■ Exercise brief ■
Retyping should cover only the lines from the one containing "The width and height of the screenshot is (399, 374)." through the final line of the records, with pictures omitted.

■ Records supplied ■
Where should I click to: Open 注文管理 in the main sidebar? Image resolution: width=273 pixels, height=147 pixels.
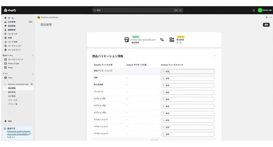point(12,22)
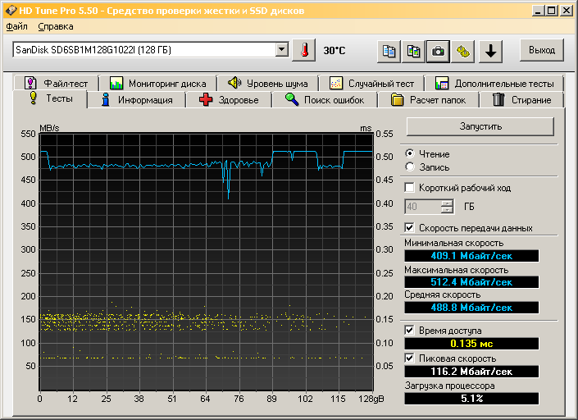The width and height of the screenshot is (578, 420).
Task: Copy screenshot to clipboard icon
Action: click(x=414, y=51)
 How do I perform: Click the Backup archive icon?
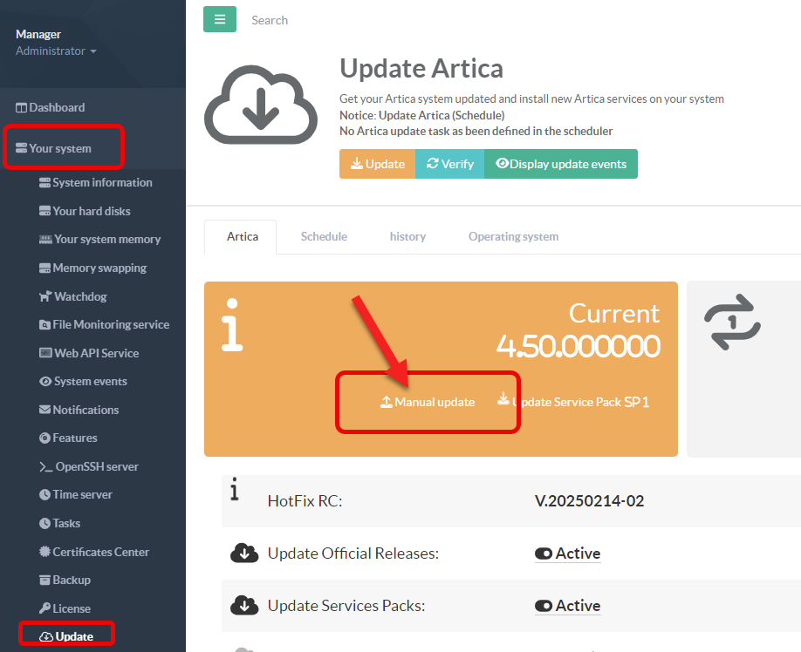click(x=45, y=580)
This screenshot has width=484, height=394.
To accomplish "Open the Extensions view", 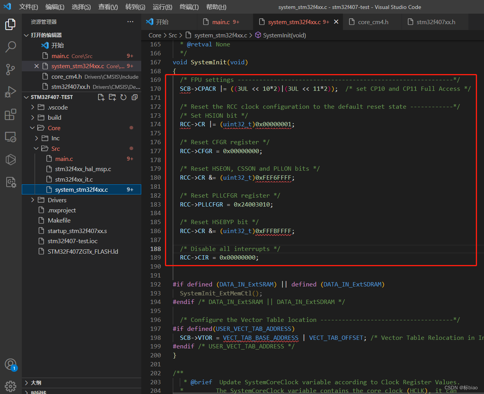I will pyautogui.click(x=11, y=115).
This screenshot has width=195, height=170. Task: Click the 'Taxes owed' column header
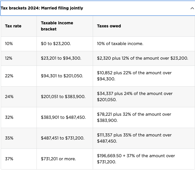(144, 26)
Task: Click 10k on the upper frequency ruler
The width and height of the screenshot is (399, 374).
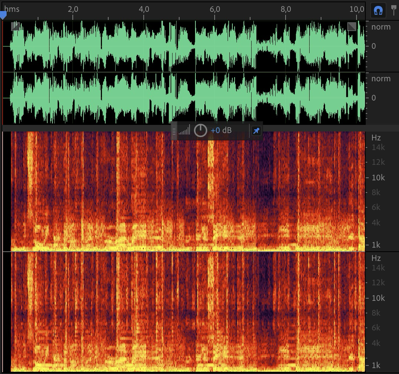Action: point(378,178)
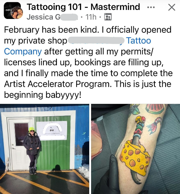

■ Result of the task ■
The width and height of the screenshot is (399, 374).
Action: point(378,178)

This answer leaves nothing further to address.